Although structural analysis provides a convenient framework for listening to the Fourth Quartet, it doesn’t tell us much about the inner life of this powerfully expressive music. For instance, Bartók’s observation that the first movement is in tripartite sonata form, with a traditional exposition, development, and recapitulation, hardly begins to describe the multifarious activity of the emphatic six-note motif, rising and falling (and vice versa), that binds the heterogeneous musical fabric together. Nor does it do justice to the strangeness of Bartok’s swooping glissandos and shuddering tremolos, the amorphous skittering of the second movement, the impassioned, rhapsodic declamations of the third movement, the slithering, metallic pizzicatos of the fourth movement, or the sheer visceral impact of the finale’s stomping dance rhythms.

Sibelius’s “Inner Voices”

Jean Sibelius’s spirits were at a low ebb in the dreary winter months of 1908–09. Although his fame was gradually spreading beyond his native Finland, his mounting debts were a never-ending source of worry. Moreover, a tumor in his throat had raised the alarming specter of cancer, and his outlook did not improve when doctors ordered him to give up drinking and smoking. (“Life is something totally different without these stimulants,” he complained to his brother.) Always volatile, the 43-year-old composer fell prey to sharp mood swings and frequently wallowed in depression.

Whether consciously or otherwise, the brooding, inwardlooking character of the Quartet in D minor—subtitled Voces intimae, or “Inner Voices”—mirrors Sibelius’s state of mind during the half-year period of its gestation, from November 1908 to April 1909. Nearly two decades had passed since his last essay in the quartet genre; in the meantime, he had devoted himself chiefly to symphonies and symphonic poems. At last, feeling increasingly oppressed by the “weight of tradition,” he had resolved to cast off the plush romanticism of his early works in favor of the leaner, bleaker, more modern language of the D-minor Quartet.

Like Bartók’s quartet, the work is laid out in five movements rather than the traditional four. (The short, scherzo - like Vivace sounds almost like an appendage to the first movement. Indeed, Sibelius referred to it as the “first-anda-half movement.”) A sense of intimacy is immediately established by the opening dialogue between first violin and cello. Thereafter both plot and texture thicken, with frequent doublings and unison passages—a characteristically Sibelian device. The tenderly ruminative Adagio is the musical and emotional heart of the quartet. Here Sibelius allows himself to develop his ideas on an expansive scale before returning, in the last two movements, to a more compressed mode. Terse melodic and rhythmic motives impart a breathless intensity to the Allegretto and Allegro, the latter a kind of demonic moto perpetuo.

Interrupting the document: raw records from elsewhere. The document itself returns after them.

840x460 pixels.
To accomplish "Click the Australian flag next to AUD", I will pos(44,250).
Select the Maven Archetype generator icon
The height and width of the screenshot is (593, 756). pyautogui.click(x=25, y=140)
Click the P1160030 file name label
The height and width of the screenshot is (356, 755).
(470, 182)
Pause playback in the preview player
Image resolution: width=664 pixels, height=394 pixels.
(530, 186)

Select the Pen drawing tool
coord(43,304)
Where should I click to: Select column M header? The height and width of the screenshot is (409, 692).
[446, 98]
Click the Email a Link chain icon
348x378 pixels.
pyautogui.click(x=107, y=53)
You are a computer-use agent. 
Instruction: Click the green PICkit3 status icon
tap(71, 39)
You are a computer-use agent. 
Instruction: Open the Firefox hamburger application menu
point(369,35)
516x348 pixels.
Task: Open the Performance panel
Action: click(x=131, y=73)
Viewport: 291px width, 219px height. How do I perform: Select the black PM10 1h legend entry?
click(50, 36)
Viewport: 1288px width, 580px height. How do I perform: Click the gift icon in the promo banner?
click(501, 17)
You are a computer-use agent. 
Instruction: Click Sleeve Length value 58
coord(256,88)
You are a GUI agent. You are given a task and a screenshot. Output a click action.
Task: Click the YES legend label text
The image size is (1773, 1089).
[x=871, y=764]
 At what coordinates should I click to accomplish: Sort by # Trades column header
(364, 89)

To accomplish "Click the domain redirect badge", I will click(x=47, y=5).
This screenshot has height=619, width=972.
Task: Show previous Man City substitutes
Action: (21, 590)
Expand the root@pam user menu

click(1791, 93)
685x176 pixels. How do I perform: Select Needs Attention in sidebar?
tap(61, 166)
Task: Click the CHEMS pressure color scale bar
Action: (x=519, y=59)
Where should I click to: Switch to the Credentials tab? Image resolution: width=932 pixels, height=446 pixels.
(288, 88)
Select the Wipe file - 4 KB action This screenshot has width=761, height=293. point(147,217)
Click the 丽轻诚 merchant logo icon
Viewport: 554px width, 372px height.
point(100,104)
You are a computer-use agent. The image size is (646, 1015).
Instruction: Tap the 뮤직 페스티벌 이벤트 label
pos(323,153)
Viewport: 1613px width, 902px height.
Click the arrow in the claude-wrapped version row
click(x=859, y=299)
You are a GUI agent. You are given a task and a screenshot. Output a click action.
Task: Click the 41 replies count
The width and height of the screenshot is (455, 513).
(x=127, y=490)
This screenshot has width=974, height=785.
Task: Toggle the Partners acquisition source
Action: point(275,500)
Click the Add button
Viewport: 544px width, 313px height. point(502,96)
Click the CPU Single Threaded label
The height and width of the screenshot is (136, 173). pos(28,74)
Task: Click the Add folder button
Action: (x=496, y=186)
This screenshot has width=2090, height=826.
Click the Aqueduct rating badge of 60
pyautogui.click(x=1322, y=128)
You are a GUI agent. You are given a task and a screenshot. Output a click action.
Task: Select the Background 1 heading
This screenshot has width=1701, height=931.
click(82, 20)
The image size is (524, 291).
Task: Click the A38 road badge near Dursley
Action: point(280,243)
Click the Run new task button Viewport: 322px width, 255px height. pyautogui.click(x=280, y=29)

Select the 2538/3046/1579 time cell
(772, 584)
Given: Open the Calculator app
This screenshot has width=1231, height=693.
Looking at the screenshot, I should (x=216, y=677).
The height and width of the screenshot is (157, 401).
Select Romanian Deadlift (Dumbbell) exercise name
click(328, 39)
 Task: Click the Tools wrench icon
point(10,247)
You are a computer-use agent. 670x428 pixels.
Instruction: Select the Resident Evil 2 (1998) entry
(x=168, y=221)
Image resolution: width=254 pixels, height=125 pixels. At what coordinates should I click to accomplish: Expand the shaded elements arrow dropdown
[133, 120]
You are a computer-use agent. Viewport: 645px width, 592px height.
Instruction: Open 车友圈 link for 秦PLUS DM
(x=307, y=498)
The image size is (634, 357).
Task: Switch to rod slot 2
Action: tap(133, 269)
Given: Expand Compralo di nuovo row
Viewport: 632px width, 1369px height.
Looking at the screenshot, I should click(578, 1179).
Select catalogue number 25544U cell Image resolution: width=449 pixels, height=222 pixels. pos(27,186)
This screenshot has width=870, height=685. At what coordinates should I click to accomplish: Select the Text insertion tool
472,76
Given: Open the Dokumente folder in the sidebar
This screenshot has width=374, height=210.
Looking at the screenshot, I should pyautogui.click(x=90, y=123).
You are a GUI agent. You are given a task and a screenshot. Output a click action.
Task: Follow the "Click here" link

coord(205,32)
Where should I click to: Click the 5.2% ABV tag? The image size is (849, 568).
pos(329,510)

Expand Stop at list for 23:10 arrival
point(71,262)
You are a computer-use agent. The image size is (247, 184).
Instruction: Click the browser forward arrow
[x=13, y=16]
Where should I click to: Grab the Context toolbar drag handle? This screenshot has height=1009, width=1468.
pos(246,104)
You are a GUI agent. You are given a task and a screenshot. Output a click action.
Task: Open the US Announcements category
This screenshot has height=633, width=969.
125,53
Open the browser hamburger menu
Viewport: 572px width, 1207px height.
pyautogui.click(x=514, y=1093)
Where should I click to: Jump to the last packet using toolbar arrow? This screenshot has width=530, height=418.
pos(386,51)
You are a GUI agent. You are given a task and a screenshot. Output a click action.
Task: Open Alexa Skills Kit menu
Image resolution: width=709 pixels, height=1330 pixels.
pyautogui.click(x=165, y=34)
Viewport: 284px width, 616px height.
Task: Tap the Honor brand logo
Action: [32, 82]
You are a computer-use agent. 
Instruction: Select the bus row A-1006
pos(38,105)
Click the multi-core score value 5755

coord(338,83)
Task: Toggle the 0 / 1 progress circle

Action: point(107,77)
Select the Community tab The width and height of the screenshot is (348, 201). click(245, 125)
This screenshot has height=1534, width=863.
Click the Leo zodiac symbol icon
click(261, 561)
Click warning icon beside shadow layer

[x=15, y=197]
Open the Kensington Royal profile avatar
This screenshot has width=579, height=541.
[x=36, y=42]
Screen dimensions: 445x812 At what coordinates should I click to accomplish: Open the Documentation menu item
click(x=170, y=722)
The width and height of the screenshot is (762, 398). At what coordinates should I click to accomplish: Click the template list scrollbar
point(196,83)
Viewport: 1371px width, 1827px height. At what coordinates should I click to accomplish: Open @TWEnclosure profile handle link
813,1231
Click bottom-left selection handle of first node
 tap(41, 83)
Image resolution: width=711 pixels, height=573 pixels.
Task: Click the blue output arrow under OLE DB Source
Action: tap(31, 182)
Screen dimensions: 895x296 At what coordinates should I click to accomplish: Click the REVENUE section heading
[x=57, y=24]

The D-minor Quartet was a milestone in Sibelius’s career. With it, he declared, “I have left the training ship and gained my master’s certificate. Now I shall set course for the open sea.” Yet although Voces intimae is generally considered a masterpiece, the composer himself gave it a mixed review. “The melodic substance is good but the sonorities are another matter,” he observed in his diary. “The texture could be more transparent and lighter and, why not say it, more quartetlike.” Apparently Sibelius had second thoughts, for as the score of the quartet was going to press, he revised the ending to make it even denser and more “symphonic.” At the same time, he continued to pursue the spare and increasingly elliptical style that found expression in his next major work, the Fourth Symphony of 1911.